Maybe success has less to do with talent than we think.
Last night I had the opportunity to see superstar author Malcolm Gladwell speak as part of the Rotman Integrative Thinking Experts Speaker Series. (How does one become a Thinking Expert, I wonder?) Gladwell is making the rounds to promote his latest book, Outliers, which explores the idea that things beyond your control, such as your birth date, may greatly influence whether or not you're successful (and we're not talking astrology).
A few ideas that came up during his talk that I thought I'd share:
Some disadvantages are actually advantages. Gladwell named a few of the top-performing NFL players, pointing out that most of them were not the top draft picks. Because the players were lower down on the wanted list, they were more inclined to work harder to prove themselves. Meanwhile, you get first-round picks skipping out on practice. So in the world of magazines, might we say that a smaller budget is a disadvantage that's actually an advantage? If we use awards as a yardstick, the smalls measure up pretty well.

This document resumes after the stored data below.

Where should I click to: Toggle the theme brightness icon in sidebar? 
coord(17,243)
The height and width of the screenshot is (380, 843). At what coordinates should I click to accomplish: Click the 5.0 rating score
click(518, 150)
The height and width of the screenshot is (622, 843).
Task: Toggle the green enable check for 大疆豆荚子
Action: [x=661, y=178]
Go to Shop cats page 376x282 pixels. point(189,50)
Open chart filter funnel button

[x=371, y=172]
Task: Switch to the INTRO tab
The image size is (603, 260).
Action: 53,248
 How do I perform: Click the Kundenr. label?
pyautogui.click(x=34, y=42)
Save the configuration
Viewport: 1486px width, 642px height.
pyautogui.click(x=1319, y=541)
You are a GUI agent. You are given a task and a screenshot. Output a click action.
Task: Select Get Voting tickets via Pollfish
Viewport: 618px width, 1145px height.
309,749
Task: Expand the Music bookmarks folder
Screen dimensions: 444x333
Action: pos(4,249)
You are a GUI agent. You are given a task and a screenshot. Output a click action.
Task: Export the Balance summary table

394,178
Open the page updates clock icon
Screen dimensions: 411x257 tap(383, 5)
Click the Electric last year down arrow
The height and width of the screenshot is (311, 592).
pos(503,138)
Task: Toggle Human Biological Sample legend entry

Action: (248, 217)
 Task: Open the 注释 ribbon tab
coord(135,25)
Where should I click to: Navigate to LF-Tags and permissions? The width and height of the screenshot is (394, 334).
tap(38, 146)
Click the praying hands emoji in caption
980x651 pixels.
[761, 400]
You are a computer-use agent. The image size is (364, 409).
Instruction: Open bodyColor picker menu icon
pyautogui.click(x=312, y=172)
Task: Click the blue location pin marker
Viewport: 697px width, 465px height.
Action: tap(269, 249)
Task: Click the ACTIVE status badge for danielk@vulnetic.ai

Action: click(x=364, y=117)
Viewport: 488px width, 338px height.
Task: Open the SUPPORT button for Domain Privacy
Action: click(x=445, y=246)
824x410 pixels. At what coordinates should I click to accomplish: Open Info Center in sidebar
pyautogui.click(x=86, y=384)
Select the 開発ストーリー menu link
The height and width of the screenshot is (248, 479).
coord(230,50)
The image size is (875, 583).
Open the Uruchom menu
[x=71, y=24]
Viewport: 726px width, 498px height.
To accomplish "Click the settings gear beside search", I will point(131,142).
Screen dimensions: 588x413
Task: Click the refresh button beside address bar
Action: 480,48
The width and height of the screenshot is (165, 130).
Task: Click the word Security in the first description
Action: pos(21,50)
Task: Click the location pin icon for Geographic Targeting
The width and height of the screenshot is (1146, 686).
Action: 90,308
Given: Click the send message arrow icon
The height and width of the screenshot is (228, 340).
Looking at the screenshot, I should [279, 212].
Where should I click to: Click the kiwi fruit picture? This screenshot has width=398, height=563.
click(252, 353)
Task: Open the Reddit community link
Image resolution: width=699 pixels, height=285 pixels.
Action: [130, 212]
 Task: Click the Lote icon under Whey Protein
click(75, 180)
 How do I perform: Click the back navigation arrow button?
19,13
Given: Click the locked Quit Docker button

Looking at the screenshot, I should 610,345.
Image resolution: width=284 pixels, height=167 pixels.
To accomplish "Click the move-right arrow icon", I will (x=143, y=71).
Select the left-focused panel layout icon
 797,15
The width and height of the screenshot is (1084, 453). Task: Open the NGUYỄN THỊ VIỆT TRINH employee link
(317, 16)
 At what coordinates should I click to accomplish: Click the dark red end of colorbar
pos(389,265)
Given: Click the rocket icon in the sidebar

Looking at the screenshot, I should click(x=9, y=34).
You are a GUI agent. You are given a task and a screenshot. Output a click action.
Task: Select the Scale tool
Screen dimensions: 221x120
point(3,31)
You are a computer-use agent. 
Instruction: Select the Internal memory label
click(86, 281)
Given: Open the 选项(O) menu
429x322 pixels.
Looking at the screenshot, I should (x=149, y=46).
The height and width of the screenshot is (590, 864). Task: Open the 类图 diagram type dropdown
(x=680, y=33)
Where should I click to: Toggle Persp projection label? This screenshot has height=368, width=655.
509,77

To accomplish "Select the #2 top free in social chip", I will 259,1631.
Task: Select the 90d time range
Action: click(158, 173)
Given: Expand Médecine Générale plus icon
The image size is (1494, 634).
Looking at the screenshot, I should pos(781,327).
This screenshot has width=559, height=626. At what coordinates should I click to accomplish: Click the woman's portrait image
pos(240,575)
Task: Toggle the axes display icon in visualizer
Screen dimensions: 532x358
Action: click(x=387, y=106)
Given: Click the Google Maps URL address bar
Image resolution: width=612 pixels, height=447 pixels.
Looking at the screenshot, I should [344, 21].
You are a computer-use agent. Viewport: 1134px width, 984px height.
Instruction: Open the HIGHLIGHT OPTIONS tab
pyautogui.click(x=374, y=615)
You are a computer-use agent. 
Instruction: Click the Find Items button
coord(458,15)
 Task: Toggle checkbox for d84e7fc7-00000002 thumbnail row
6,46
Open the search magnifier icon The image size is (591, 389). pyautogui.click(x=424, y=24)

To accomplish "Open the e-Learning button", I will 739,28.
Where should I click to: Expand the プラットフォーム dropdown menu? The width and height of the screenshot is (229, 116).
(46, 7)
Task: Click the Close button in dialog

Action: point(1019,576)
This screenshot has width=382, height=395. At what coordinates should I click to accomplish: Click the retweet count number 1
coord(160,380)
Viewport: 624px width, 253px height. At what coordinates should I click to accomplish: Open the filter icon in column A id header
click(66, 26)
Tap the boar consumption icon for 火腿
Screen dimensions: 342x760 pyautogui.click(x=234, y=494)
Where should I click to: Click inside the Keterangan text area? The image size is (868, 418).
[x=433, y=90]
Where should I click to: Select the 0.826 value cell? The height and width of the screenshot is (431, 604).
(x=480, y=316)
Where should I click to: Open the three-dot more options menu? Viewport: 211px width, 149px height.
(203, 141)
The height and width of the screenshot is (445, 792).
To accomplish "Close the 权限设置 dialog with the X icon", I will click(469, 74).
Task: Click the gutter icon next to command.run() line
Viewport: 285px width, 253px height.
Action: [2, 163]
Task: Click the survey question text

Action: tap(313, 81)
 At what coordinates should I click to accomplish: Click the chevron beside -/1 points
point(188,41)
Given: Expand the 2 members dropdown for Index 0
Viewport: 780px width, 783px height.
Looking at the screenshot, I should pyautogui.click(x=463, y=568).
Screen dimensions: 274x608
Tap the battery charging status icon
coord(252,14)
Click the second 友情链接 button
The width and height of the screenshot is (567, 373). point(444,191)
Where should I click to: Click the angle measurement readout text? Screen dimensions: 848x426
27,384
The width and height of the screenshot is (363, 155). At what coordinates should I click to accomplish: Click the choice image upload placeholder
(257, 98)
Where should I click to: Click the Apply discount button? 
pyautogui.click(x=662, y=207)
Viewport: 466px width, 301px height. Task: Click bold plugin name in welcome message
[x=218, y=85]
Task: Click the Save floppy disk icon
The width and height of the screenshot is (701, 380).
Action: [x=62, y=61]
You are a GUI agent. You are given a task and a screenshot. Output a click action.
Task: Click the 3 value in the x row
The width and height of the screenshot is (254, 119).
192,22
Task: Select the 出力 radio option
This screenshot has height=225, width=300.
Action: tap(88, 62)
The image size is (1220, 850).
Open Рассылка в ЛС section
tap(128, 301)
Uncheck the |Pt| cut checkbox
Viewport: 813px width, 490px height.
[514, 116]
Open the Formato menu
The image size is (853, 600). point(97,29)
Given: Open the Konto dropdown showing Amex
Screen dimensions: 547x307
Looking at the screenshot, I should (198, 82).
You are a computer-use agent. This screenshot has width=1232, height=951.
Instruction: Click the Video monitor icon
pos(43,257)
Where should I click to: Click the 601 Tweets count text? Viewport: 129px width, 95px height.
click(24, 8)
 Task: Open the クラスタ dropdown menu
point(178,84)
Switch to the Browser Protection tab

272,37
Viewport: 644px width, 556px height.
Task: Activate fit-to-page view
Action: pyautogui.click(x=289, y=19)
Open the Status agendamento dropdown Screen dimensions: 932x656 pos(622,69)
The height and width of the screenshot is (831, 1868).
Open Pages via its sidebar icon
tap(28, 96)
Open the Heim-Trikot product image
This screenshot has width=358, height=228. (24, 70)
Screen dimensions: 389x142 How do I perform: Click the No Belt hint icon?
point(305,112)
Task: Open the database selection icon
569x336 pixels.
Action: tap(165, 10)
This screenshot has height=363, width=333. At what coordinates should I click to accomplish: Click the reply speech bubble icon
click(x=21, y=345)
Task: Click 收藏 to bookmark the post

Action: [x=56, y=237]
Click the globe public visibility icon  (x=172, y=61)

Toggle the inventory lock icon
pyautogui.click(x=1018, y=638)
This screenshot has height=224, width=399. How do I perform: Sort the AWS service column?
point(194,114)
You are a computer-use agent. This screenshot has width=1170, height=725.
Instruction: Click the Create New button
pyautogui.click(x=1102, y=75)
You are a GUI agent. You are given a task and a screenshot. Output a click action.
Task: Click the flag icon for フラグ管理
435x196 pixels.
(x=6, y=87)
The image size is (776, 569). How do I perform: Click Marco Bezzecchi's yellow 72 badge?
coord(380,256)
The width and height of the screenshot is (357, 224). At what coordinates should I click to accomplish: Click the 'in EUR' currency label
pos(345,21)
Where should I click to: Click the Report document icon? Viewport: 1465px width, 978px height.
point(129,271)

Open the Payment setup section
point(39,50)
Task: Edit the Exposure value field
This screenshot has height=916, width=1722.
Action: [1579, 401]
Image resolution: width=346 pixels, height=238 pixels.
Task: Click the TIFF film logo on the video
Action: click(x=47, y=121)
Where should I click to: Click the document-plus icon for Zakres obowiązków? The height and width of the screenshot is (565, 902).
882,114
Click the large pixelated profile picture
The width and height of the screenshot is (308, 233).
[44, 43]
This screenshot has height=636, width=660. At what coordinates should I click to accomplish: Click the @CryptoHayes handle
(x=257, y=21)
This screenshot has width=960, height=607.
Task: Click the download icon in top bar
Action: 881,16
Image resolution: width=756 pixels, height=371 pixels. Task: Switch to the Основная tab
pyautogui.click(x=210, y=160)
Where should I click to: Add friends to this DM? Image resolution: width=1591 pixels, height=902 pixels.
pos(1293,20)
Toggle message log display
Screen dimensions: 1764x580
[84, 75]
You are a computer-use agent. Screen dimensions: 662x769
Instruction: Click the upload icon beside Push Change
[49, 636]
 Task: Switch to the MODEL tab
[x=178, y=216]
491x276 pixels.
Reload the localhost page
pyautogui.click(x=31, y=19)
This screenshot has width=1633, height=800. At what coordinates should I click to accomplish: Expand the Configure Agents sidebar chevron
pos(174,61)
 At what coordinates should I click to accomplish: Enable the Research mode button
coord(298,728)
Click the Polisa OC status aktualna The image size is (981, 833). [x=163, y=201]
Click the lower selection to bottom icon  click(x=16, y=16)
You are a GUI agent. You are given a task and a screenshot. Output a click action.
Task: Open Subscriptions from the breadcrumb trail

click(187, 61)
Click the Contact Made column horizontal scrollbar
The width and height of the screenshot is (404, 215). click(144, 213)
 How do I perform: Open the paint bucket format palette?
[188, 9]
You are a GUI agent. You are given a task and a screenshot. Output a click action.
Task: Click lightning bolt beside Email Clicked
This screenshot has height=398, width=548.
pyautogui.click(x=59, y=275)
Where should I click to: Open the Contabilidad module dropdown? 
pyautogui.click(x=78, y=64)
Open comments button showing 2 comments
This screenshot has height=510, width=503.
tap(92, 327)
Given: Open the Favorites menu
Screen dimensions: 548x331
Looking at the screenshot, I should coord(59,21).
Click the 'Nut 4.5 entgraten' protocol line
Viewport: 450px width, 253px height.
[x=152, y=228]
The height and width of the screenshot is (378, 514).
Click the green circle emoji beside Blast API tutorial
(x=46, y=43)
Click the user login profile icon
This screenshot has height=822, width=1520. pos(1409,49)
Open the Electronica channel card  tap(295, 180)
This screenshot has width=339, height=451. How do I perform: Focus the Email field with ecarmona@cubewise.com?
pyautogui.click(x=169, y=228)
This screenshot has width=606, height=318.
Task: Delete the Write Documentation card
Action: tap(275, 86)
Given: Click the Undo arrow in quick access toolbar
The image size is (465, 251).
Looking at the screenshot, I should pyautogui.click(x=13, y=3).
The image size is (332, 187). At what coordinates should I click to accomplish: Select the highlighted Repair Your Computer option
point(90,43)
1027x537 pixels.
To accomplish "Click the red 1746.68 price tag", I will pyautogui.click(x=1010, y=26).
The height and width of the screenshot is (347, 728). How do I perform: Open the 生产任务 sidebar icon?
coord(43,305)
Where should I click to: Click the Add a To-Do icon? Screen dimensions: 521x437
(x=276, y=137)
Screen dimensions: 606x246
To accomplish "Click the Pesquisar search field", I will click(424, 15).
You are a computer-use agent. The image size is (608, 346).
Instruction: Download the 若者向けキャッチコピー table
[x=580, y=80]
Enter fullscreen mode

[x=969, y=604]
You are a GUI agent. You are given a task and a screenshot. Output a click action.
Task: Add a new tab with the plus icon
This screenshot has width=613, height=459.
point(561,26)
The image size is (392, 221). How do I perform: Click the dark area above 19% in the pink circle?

There are two approaches to success: Capitalize on your strengths or compensate for your weaknesses. I say do both. The key here is to know what you're good at and what you're not so good at. Then work like the dickens to improve where you're weak, and don't neglect to market your strengths.
Being conscientious can lead to being successful. "You have to believe the application of effort gets you somewhere," said Gladwell, pointing out that this belief is lacking in Western cultures (many of us learn at a young age that working harder doesn't necessarily mean higher marks). I say, be conscientious and you'll stand out beyond 90 percent of the workforce.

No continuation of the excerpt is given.